Истребители | страница 16
Во время экзаменов иногда возникали непростые, я бы сказал, щекотливые ситуации. Помню, пришел сдавать предмет командир авиационной штурмовой бригады комбриг М. М. Рыженков. Он посмотрел мне спокойно в глаза и так же спокойно сказал:
— Зимин, ты ведь знаешь, что я никогда не сдам аэродинамику даже на тройку. Я ведь математики не знаю, и ты можешь просидеть со мной бесполезно хоть целый год. Давай лучше мне флажок сразу, и мы красиво разойдемся...
Попробуйте представить меня, старшего лейтенанта, перед комбригом в положении экзаменатора. Комбриг был авиатором старшего поколения. В пору его летной молодости [23] так не учили, как учили меня в тридцатые годы. И я из уважения к заслуженному и опытному командиру, конечно, выдал ему флажок, но командующему об этом все-таки доложил.
— Правильно сделал, — сказал П. В. Рычагов.
Впрочем, случай с М. М. Рыженковым был у меня единственным исключением из правил.
Когда сборы заканчивались, командиры соединений и частей принимали экзамены от летного состава.
Наиболее сложным элементом в подготовке летчика-истребителя в ту пору была воздушная стрельба. В бригаде проводились соревнования по огневой подготовке между отрядами. Летчики, занявшие первые места, отмечались приказом и награждались ценными подарками. При этом мало было поразить цель на «отлично». В расчет принималось и количество попаданий сверх необходимых для оценки «отлично». А это удавалось далеко не каждому.

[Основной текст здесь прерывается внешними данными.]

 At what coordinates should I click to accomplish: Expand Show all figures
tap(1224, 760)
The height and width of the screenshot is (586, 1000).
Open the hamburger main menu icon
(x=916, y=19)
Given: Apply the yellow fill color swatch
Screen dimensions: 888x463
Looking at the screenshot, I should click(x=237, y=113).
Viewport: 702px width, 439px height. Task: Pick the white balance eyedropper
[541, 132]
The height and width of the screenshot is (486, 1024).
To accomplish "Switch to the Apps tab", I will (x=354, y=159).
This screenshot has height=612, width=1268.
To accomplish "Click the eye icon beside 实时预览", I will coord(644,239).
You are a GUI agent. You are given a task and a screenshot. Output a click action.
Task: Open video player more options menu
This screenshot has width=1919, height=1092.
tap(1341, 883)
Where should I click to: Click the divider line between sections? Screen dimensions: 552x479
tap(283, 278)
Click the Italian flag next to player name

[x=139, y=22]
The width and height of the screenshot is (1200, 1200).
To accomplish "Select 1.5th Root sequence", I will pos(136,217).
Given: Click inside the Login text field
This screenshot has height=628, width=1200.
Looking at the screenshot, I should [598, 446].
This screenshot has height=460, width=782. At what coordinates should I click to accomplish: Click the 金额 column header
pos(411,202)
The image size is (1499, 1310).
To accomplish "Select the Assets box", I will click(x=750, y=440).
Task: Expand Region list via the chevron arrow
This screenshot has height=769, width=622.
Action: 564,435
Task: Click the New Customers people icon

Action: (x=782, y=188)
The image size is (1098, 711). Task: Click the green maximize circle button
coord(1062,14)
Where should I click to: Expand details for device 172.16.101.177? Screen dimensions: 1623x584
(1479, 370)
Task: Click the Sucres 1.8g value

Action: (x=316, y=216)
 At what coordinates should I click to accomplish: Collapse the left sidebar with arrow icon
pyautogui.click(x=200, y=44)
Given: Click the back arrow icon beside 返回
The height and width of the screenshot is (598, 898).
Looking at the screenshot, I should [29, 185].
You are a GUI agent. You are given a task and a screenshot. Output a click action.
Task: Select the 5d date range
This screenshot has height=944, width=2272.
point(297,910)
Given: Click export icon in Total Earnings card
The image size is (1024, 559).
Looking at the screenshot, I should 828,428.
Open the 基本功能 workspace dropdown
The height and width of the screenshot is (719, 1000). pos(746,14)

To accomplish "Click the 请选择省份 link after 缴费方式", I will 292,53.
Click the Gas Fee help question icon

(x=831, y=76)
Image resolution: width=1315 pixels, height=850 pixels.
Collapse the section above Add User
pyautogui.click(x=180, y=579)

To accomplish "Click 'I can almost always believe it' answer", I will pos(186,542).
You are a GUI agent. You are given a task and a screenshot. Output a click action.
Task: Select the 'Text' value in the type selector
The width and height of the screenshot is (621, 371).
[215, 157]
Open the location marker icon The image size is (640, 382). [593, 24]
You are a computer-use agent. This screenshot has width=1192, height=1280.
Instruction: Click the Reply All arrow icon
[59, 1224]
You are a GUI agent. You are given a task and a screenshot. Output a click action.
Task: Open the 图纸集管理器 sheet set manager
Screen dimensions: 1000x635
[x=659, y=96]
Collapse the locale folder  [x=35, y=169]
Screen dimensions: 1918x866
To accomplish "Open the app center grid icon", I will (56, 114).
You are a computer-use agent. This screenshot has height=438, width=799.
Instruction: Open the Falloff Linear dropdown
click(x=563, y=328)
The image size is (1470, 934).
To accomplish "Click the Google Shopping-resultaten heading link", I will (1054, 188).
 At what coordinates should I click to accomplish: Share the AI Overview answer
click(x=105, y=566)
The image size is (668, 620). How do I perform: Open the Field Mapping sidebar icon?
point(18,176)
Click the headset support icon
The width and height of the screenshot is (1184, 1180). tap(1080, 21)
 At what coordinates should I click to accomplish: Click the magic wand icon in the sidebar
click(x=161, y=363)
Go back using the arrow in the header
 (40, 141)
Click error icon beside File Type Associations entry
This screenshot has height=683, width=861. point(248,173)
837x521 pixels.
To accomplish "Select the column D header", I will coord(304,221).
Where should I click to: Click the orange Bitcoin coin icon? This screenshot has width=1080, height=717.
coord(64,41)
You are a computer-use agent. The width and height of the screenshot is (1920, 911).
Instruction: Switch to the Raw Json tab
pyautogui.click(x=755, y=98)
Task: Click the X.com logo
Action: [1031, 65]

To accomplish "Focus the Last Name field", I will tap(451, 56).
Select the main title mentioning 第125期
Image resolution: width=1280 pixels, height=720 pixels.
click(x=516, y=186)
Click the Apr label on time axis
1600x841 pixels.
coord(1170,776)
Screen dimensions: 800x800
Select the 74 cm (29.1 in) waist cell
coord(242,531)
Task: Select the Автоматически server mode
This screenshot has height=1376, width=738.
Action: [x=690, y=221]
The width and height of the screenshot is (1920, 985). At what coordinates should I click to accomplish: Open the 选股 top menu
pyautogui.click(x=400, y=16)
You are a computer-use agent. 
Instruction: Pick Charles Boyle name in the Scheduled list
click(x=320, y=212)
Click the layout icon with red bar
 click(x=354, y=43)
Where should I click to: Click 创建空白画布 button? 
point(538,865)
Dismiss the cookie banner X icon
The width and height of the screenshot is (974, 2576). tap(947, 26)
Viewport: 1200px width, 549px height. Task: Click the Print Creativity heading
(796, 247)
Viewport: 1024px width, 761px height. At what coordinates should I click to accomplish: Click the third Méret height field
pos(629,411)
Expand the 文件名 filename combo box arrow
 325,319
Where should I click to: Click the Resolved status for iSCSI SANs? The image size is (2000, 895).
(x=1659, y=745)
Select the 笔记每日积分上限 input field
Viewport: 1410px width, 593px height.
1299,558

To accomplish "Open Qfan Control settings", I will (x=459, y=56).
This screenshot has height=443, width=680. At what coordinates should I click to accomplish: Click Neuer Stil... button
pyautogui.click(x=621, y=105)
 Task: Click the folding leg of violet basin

Устойчиво в бригаде стрелял, пожалуй, только старший лейтенант Н. И. Бочаров. Каждый раз, когда он нажимал на гашетки, результат был ошеломляющий: пробоин в мишени сверх отличной оценки было каждый раз с лихвой. Выглядело это чистой фантастикой, и Бочаров, по натуре добродушный и нечестолюбивый, в гордом одиночестве нес бремя славы лучшего стрелка бригады. В результатах Бочарова явно был скрыт какой-то парадокс, и я пытался его понять, но долгое время никакого объяснения «чуду» не находил. И никто другой не мог ничего объяснить. Произносились дежурные слова: «Большой опыт!» — и этим как будто бы снимались все вопросы.
Опыт, как известно, вещь вполне постижимая. Тем более что Бочаров охотно выступал на научных конференциях, спокойно и уверенно говорил о своих приемах. По в этой уверенности я заметил однажды какую-то уловку, он будто заранее знал, что сколько бы он ни толковал о своих приемах стрельбы, они все равно для других будут непостижимы. «Воздушная стрельба — дело тонкое, — говорил Бочаров и добавлял со скрытой улыбкой — Вот, скажем, настроение... Если оно у меня хорошее, то к расчетному упреждению в тысячных я обычно добавляю три тысячных на рефлекс нажатия на гашетки. Если настроение плохое — то добавляю пять тысячных, так как при плохом настроении рефлекс проявляется замедленно...» И далее в таком же духе. И чем больше он говорил, тем мрачнее становились наши мысли: [24] как же это он способен улавливать какие-то там тысячные?! И мы приходили к мысли, что если не дано что природой, то не дано вообще. И что наш вечный призер — феномен.